▶ [TASK GOAL] Repeat the material below. Keep every line exactly as written.

▶ [RECORDS FOR PROCESSING]
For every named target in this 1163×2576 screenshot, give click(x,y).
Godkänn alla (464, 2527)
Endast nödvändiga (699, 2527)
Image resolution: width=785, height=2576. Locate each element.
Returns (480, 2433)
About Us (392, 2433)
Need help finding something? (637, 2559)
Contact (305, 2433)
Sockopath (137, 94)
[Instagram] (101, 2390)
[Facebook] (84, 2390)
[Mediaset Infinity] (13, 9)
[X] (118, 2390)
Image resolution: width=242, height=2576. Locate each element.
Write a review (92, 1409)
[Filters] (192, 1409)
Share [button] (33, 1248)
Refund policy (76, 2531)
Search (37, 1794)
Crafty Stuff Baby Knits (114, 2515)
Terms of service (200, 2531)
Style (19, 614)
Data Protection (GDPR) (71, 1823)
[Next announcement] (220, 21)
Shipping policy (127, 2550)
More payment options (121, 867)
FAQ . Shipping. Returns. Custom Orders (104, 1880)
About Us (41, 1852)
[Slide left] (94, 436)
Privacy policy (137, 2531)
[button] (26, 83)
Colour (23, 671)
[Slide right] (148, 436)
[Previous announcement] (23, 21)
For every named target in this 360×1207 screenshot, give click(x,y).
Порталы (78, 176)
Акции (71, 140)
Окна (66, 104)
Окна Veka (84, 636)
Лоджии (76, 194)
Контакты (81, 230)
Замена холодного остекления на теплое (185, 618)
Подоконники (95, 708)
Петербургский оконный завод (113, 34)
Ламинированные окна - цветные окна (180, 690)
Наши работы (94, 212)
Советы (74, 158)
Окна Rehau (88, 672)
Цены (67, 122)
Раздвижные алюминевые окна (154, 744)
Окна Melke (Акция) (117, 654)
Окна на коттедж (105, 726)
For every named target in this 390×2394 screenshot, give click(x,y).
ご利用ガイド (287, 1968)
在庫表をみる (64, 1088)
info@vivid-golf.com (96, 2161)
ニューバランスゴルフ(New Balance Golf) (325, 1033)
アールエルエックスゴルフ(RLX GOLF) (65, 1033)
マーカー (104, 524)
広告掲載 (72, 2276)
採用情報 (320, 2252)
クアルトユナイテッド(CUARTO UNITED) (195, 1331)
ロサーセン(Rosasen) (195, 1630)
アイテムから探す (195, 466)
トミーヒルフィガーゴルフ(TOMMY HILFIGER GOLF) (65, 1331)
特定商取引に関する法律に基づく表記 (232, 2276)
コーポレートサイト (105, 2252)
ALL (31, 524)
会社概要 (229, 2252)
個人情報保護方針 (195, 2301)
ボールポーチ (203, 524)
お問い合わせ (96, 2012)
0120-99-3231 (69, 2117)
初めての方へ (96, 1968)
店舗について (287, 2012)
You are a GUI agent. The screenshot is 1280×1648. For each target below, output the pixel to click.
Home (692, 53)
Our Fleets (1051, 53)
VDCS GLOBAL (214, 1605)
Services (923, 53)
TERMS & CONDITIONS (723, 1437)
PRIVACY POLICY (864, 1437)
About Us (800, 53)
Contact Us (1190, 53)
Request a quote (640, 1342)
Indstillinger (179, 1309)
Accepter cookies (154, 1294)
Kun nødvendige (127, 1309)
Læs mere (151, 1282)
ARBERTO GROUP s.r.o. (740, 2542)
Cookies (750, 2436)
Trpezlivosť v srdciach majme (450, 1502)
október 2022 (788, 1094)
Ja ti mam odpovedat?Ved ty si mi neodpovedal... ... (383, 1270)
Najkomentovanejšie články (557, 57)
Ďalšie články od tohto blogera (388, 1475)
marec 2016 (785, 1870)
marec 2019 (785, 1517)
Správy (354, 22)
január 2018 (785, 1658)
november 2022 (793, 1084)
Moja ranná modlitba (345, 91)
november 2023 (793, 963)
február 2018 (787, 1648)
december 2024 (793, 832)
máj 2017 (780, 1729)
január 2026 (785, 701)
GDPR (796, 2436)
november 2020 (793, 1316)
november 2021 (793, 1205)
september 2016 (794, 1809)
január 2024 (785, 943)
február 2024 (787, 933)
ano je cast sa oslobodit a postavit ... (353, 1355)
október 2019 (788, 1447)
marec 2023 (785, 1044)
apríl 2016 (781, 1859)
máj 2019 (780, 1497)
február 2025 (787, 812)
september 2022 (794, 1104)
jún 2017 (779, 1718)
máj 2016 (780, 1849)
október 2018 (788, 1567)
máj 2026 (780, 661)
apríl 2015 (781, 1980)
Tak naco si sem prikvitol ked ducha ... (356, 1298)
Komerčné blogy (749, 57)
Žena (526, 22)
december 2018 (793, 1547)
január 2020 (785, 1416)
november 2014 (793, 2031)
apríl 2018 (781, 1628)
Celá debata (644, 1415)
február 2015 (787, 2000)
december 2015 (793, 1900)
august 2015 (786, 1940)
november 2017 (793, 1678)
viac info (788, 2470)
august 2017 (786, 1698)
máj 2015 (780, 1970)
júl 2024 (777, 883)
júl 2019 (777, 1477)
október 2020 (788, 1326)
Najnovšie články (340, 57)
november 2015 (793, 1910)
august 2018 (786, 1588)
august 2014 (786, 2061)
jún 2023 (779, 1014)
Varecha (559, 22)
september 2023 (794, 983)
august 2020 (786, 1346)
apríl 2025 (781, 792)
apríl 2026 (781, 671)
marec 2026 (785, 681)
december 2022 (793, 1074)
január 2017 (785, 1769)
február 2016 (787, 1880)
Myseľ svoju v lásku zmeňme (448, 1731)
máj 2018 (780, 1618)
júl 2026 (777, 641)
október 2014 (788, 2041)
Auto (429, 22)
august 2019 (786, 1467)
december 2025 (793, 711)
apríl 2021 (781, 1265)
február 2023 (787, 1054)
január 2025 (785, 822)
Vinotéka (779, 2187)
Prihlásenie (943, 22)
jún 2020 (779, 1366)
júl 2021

▶ [WORKED SOLUTION]
For every named target in this 1163×2576 screenshot, give click(x,y).
Godkänn alla (464, 2527)
Endast nödvändiga (699, 2527)
Image resolution: width=785, height=2576. Locate each element.
Returns (480, 2433)
About Us (392, 2433)
Need help finding something? (637, 2559)
Contact (305, 2433)
Sockopath (137, 94)
[Instagram] (101, 2390)
[Facebook] (84, 2390)
[Mediaset Infinity] (13, 9)
[X] (118, 2390)
Image resolution: width=242, height=2576. Locate each element.
Write a review (92, 1409)
[Filters] (192, 1409)
Share [button] (33, 1248)
Refund policy (76, 2531)
Search (37, 1794)
Crafty Stuff Baby Knits (114, 2515)
Terms of service (200, 2531)
Style (19, 614)
Data Protection (GDPR) (71, 1823)
[Next announcement] (220, 21)
Shipping policy (127, 2550)
More payment options (121, 867)
FAQ . Shipping. Returns. Custom Orders (104, 1880)
About Us (41, 1852)
[Slide left] (94, 436)
Privacy policy (137, 2531)
[button] (26, 83)
Colour (23, 671)
[Slide right] (148, 436)
[Previous announcement] (23, 21)
For every named target in this 360×1207 screenshot, give click(x,y).
Порталы (78, 176)
Акции (71, 140)
Окна (66, 104)
Окна Veka (84, 636)
Лоджии (76, 194)
Контакты (81, 230)
Замена холодного остекления на теплое (185, 618)
Подоконники (95, 708)
Петербургский оконный завод (113, 34)
Ламинированные окна - цветные окна (180, 690)
Наши работы (94, 212)
Советы (74, 158)
Окна Rehau (88, 672)
Цены (67, 122)
Раздвижные алюминевые окна (154, 744)
Окна Melke (Акция) (117, 654)
Окна на коттедж (105, 726)
For every named target in this 390×2394 screenshot, give click(x,y).
ご利用ガイド (287, 1968)
在庫表をみる (64, 1088)
info@vivid-golf.com (96, 2161)
ニューバランスゴルフ(New Balance Golf) (325, 1033)
アールエルエックスゴルフ(RLX GOLF) (65, 1033)
マーカー (104, 524)
広告掲載 (72, 2276)
採用情報 (320, 2252)
クアルトユナイテッド(CUARTO UNITED) (195, 1331)
ロサーセン(Rosasen) (195, 1630)
アイテムから探す (195, 466)
トミーヒルフィガーゴルフ(TOMMY HILFIGER GOLF) (65, 1331)
特定商取引に関する法律に基づく表記 (232, 2276)
コーポレートサイト (105, 2252)
ALL (31, 524)
会社概要 (229, 2252)
個人情報保護方針 (195, 2301)
ボールポーチ (203, 524)
お問い合わせ (96, 2012)
0120-99-3231 (69, 2117)
初めての方へ (96, 1968)
店舗について (287, 2012)
You are a GUI agent. The screenshot is 1280×1648. For each target below, output the pixel to click.
Home (692, 53)
Our Fleets (1051, 53)
VDCS GLOBAL (214, 1605)
Services (923, 53)
TERMS & CONDITIONS (723, 1437)
PRIVACY POLICY (864, 1437)
About Us (800, 53)
Contact Us (1190, 53)
Request a quote (640, 1342)
Indstillinger (179, 1309)
Accepter cookies (154, 1294)
Kun nødvendige (127, 1309)
Læs mere (151, 1282)
ARBERTO GROUP s.r.o. (740, 2542)
Cookies (750, 2436)
Trpezlivosť v srdciach majme (450, 1502)
október 2022 (788, 1094)
Ja ti mam odpovedat?Ved ty si mi neodpovedal... ... (383, 1270)
Najkomentovanejšie články (557, 57)
Ďalšie články od tohto blogera (388, 1475)
marec 2016 (785, 1870)
marec 2019 (785, 1517)
Správy (354, 22)
január 2018 (785, 1658)
november 2022 (793, 1084)
Moja ranná modlitba (345, 91)
november 2023 (793, 963)
február 2018 (787, 1648)
december 2024 (793, 832)
máj 2017 (780, 1729)
január 2026 (785, 701)
GDPR (796, 2436)
november 2020 (793, 1316)
november 2021 (793, 1205)
september 2016 (794, 1809)
január 2024 (785, 943)
február 2024 (787, 933)
ano je cast sa oslobodit a postavit ... (353, 1355)
október 2019 (788, 1447)
marec 2023 (785, 1044)
apríl 2016 (781, 1859)
máj 2019 (780, 1497)
február 2025 (787, 812)
september 2022 (794, 1104)
jún 2017 (779, 1718)
máj 2016 (780, 1849)
október 2018 (788, 1567)
máj 2026 (780, 661)
apríl 2015 (781, 1980)
Tak naco si sem prikvitol ked ducha ... (356, 1298)
Komerčné blogy (749, 57)
Žena (526, 22)
december 2018 (793, 1547)
január 2020 (785, 1416)
november 2014 (793, 2031)
apríl 2018 (781, 1628)
Celá debata (644, 1415)
február 2015 (787, 2000)
december 2015 (793, 1900)
august 2015 (786, 1940)
november 2017 (793, 1678)
viac info (788, 2470)
august 2017 (786, 1698)
máj 2015 (780, 1970)
júl 2024 (777, 883)
júl 2019 (777, 1477)
október 2020 (788, 1326)
Najnovšie články (340, 57)
november 2015 (793, 1910)
august 2018 (786, 1588)
august 2014 (786, 2061)
jún 2023 (779, 1014)
Varecha (559, 22)
september 2023 (794, 983)
august 2020 (786, 1346)
apríl 2025 (781, 792)
apríl 2026 (781, 671)
marec 2026 (785, 681)
december 2022 (793, 1074)
január 2017 (785, 1769)
február 2016 (787, 1880)
Myseľ svoju v lásku zmeňme (448, 1731)
máj 2018 (780, 1618)
júl 2026 (777, 641)
október 2014 (788, 2041)
Auto (429, 22)
august 2019 (786, 1467)
december 2025 (793, 711)
apríl 2021 (781, 1265)
február 2023 (787, 1054)
január 2025 (785, 822)
Vinotéka (779, 2187)
Prihlásenie (943, 22)
jún 2020 (779, 1366)
júl 2021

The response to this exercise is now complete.